What a great Christmas present for all the sports fans on your list. I bought three copies. Read this one!!!
Yeah I loved this. I found myself wanting to read 'just one more piece' nearly every time I picked up the book until I was finished. Gay Talese certainly has a way of bringing his athlete subjects to life. They become human and sad rather than mere giants of sport and celebrity. My favorite selection is The Kick She Missed. I like it so much that I want to read the book it originally comes from. Other notables are the entire Floyd Patterson series and of course The Silent Season of a Hero. If I were a bit older, I could imagine myself awaiting any new column or feature from Gay Talese as they were published.
I appreciated Talese's narrative approach to his stories and his unique perspective. He never followed the big stories or the superstars, but looked for the athlete in the shadows and illuminated his or her story. I especially liked his story on Floyd Patterson entitled "The Loser." You felt like you knew the former champion like a friend after reading it. Most of the earlier articles I didn't enjoy. In fact, I wasn't struck by his writing until about p. 111 when some of his longer pieces from Esquire began appearing. "The Silent Season of a Hero" was a brilliant portrait of an aging DiMaggio.
What a wonderful book. I've long admired the long-form sports writers such as Gary Smith, and more recently Wright Thompson, but it wasn't until recent years when I learned that Gay Talese was such a groundbreaking figure and a giant on whose shoulders the likes of Smith and Thompson later stood on. This is a wonderful collection of Talese's writing, from his early days through to exquisite, in-depth long stories on sporting greats and lesser-knowns. A must-have for anyone who enjoys narrative non-fiction and sports tales that go outside the lines.

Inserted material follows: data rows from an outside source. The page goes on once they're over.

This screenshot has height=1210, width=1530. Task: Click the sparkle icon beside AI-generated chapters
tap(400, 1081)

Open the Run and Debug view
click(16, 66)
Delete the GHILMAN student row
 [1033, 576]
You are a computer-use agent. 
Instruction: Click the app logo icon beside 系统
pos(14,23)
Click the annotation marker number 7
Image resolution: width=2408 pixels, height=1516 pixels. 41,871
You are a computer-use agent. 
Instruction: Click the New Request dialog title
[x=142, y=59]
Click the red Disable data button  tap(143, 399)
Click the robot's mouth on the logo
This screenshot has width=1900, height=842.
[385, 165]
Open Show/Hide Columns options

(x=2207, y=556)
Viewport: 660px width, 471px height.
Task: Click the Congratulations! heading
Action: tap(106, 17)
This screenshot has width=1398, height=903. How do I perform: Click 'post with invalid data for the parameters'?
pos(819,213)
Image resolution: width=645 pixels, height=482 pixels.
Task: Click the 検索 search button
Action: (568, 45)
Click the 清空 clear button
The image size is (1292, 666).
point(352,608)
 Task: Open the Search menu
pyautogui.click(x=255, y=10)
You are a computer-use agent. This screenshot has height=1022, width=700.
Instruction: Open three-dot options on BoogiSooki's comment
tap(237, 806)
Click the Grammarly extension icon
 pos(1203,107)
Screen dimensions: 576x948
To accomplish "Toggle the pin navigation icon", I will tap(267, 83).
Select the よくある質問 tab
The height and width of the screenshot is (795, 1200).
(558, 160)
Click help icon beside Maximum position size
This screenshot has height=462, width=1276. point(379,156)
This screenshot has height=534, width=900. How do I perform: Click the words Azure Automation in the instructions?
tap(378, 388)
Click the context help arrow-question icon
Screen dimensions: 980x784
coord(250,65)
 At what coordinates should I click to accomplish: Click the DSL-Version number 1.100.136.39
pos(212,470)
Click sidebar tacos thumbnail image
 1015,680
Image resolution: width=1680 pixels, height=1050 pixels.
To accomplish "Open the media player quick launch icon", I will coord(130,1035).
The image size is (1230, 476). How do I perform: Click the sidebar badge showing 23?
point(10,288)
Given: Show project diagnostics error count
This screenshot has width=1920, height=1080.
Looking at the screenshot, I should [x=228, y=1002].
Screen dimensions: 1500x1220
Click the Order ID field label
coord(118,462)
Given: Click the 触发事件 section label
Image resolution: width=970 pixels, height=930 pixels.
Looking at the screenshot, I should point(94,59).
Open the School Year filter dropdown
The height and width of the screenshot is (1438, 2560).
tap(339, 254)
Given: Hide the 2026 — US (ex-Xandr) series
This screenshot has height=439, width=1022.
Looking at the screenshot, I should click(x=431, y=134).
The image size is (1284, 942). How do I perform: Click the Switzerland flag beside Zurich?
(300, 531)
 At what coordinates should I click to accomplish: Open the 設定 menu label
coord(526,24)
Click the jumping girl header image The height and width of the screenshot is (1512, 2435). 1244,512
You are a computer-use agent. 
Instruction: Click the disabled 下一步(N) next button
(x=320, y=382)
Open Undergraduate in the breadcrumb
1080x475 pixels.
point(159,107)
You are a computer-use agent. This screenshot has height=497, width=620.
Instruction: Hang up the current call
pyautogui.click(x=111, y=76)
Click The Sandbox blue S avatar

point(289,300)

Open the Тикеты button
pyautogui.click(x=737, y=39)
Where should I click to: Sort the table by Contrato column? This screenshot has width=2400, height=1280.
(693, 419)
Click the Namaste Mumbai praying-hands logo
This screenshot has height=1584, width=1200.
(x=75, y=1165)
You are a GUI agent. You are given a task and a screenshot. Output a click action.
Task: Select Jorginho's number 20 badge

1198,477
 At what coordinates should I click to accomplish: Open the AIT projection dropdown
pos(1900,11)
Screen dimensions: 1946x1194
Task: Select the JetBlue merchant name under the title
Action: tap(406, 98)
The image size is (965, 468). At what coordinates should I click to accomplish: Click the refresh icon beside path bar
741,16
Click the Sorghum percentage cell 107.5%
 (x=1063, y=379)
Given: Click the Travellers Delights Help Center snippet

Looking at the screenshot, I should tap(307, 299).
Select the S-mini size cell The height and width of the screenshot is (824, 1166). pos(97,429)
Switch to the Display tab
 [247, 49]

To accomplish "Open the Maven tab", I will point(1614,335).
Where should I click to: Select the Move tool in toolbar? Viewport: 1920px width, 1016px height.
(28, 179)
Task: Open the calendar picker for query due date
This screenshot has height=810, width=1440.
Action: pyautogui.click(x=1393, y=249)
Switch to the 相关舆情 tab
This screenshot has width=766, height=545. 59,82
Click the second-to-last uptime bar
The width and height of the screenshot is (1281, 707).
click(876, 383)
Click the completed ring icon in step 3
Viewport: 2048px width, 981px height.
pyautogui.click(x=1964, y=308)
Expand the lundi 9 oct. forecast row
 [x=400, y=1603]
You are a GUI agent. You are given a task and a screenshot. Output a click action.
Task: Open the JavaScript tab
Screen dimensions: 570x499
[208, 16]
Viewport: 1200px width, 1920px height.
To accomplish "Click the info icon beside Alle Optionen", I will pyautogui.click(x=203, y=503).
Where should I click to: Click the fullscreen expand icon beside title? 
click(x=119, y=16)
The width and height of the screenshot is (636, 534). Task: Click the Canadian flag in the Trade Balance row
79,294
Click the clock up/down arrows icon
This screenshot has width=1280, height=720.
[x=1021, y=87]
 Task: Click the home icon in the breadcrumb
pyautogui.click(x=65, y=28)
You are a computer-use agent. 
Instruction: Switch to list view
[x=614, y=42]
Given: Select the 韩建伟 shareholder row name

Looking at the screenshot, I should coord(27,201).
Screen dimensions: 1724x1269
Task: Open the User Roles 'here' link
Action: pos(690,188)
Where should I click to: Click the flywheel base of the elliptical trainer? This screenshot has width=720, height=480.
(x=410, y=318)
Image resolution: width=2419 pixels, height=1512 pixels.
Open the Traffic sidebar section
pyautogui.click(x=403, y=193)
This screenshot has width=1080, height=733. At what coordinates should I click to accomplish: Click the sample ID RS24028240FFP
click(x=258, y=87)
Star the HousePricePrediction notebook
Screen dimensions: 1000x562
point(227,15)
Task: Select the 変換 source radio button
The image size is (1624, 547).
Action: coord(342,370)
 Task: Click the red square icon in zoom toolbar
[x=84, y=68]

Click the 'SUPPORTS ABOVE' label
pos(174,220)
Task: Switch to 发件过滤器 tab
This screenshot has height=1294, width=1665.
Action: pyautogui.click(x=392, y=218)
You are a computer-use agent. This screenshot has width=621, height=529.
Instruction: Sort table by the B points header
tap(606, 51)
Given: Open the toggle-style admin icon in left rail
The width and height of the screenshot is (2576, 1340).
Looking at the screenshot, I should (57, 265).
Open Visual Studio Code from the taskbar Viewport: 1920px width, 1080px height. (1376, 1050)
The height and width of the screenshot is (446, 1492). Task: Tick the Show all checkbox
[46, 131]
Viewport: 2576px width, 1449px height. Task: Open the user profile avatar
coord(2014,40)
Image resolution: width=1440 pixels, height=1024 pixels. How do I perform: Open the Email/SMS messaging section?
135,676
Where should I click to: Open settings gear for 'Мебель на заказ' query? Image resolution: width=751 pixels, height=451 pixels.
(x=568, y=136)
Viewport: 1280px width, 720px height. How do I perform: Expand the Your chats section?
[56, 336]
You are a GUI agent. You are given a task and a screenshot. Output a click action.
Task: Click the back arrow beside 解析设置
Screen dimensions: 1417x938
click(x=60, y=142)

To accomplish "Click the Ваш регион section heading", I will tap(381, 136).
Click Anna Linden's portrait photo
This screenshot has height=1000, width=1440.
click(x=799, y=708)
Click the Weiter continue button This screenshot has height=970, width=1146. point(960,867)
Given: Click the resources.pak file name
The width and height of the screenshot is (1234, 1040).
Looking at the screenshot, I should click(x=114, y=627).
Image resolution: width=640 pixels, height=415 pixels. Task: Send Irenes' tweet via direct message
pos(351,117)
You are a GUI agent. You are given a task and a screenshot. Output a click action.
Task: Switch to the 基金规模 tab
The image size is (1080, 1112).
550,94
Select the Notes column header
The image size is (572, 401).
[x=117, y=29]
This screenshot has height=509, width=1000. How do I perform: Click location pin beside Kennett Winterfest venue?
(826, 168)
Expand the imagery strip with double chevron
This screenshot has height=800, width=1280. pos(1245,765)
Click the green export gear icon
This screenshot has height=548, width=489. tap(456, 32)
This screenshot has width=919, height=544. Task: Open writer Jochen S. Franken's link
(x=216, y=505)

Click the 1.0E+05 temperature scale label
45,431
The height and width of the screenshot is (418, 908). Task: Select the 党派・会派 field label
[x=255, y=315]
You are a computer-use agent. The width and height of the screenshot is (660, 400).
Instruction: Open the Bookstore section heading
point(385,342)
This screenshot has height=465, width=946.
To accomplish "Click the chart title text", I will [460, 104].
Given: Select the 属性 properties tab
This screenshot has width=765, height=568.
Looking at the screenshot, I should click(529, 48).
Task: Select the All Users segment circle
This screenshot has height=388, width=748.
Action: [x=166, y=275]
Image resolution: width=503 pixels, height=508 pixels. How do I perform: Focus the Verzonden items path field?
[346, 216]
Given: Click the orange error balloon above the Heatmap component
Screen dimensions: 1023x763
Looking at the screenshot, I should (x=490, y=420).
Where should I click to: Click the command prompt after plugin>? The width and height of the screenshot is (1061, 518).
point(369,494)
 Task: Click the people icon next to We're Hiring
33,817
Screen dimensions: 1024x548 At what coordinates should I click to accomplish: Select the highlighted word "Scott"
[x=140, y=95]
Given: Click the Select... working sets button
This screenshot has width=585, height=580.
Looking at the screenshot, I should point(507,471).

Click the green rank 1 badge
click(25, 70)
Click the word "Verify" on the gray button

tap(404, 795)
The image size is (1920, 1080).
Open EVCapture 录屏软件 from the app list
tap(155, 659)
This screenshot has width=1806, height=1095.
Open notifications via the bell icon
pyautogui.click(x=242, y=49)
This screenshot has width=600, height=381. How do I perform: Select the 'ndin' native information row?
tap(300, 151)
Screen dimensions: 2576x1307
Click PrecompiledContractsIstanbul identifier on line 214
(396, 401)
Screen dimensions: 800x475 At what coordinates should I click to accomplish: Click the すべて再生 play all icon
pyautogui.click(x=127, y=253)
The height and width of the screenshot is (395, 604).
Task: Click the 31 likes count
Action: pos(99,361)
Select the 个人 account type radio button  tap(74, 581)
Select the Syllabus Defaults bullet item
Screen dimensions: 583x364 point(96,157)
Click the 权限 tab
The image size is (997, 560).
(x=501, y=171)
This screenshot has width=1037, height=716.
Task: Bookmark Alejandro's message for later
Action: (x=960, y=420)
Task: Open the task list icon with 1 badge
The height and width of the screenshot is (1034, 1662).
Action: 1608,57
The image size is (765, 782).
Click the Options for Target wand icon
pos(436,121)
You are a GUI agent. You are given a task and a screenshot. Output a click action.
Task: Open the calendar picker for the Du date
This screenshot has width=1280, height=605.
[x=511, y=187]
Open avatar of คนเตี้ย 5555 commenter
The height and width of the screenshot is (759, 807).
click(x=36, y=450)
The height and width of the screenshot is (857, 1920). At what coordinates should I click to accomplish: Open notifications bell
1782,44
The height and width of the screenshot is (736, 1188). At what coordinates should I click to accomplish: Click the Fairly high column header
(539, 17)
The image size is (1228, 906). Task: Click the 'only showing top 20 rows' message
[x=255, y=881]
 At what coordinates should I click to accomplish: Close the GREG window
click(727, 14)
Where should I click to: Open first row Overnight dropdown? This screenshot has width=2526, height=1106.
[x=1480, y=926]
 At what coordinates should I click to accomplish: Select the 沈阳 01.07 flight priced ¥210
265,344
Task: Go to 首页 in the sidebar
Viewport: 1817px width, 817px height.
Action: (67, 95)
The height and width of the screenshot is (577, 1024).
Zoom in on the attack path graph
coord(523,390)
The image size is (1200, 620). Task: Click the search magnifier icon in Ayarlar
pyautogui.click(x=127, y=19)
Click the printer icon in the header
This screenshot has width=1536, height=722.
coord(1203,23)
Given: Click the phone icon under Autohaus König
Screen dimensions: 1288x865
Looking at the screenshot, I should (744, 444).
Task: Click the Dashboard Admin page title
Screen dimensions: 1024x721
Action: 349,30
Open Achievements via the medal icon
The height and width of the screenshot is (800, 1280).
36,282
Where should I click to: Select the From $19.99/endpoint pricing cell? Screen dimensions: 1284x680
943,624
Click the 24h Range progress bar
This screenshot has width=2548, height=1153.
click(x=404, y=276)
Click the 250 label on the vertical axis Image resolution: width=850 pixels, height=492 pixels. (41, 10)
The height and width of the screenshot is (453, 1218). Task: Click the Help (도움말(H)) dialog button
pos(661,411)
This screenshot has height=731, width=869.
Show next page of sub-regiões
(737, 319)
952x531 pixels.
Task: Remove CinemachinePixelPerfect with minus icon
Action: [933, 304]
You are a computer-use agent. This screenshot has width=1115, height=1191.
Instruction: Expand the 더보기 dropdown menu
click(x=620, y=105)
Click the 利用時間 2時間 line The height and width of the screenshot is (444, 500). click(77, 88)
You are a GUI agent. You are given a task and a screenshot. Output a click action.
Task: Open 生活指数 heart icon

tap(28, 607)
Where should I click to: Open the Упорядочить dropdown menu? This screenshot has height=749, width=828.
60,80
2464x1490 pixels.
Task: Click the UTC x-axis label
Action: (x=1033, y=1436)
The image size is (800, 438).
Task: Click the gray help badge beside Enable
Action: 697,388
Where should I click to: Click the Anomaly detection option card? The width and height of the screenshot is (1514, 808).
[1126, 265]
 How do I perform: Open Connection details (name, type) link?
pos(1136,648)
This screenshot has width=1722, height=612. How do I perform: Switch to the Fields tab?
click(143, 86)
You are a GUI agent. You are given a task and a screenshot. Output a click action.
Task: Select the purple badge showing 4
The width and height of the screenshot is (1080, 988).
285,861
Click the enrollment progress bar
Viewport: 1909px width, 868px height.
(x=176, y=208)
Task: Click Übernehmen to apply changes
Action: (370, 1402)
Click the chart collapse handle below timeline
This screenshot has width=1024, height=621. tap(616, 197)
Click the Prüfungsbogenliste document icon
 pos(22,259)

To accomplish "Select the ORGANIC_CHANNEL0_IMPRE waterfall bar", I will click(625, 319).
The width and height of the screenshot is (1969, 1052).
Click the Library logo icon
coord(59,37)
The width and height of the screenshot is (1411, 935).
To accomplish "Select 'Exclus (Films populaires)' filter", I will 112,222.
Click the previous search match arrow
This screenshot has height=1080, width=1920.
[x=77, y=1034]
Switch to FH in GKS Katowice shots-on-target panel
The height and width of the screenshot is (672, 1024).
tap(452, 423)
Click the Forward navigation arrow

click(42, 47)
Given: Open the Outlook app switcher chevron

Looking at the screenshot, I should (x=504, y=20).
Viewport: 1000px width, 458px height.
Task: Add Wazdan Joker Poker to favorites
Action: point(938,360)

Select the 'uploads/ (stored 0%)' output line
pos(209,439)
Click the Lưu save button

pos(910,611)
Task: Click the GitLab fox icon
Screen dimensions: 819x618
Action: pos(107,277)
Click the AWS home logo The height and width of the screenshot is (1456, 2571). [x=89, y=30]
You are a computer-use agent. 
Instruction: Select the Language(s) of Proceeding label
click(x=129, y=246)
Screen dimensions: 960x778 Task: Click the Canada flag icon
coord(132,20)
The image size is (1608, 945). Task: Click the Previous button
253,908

Loved some of the stories here like, "The Loser," recounting Floyd Patterson and his interaction with bullies at his daughter's school, Liston, and not looking opponents in the eye. Also loved "Joe Louis: The King as a Middle Aged Man," and of course, "Silent Season of a Hero," with DiMaggio in all of his quintessential American male splendor and greatness. Other stories were less memorable, but well worth the time.
Talese is probably the best, and most influential, magazine writer of the 2nd half of the twentieth century, and this is a great collection of some of his best sports features, including some of his boxing pieces -- "The Loser," about Floyd Patterson, "Ali in Havana," and "The King as a Middle-Aged Man," about Joe Louis. Plus, the titular piece, about a retired, mercurial Joe DiMaggio. Great, great stuff.
An accumulation of articles by Gay Talese, a long-time sports writer. Under the appropriate moniker of literary journalism, Talese explores aspects of sports not typically encountered with other sports writers. I especially liked his pieces on "Race, Reporters, and Responsibility", the Heiden's, Joe Dimaggio, and Muhammed Ali's visit to Cuba and Castro.
This collection is arranged chronologically, which allows us to see the growth of a craftsman from his college newspapering days into a writer at height of the "New Journalism." It's encouraging to all who toil at the typewriter to see hard work and lived in wisdom continues to show on the page.
While mainly a baseball guy, my wife gave me this for my birthday and I devoured it because of Talese's unusual choices for subject matter and wonderful writing style.